PROBLEM DESCRIPTION: Collect every line in the items below that contains the string "Pick".

STORED RECORDS:

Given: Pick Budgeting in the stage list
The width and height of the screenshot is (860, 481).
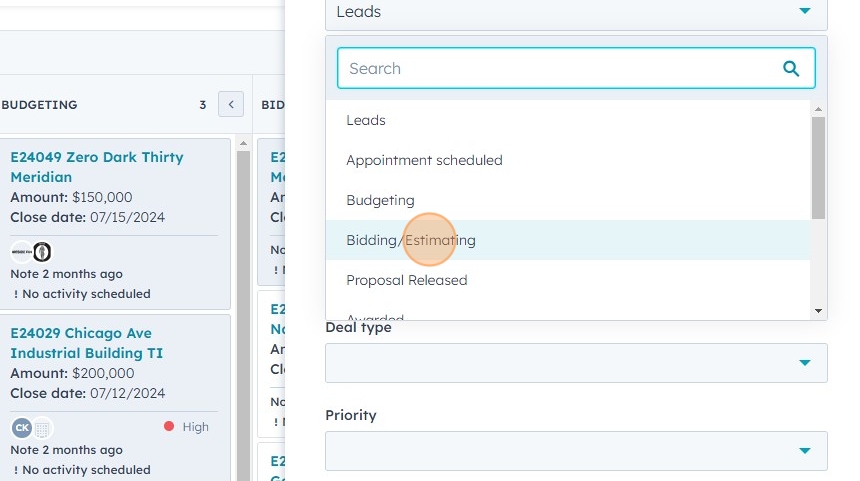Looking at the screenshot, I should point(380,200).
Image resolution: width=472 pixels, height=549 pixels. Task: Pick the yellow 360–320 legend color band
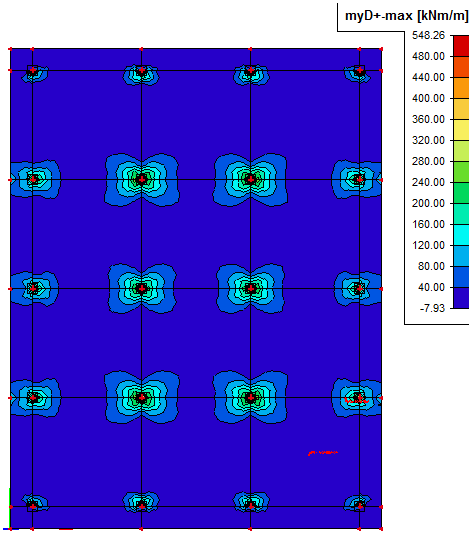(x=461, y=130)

FINAL RESULT:
Given: Pick Budgeting in the stage list
Image resolution: width=472 pixels, height=549 pixels. Task: Pick the yellow 360–320 legend color band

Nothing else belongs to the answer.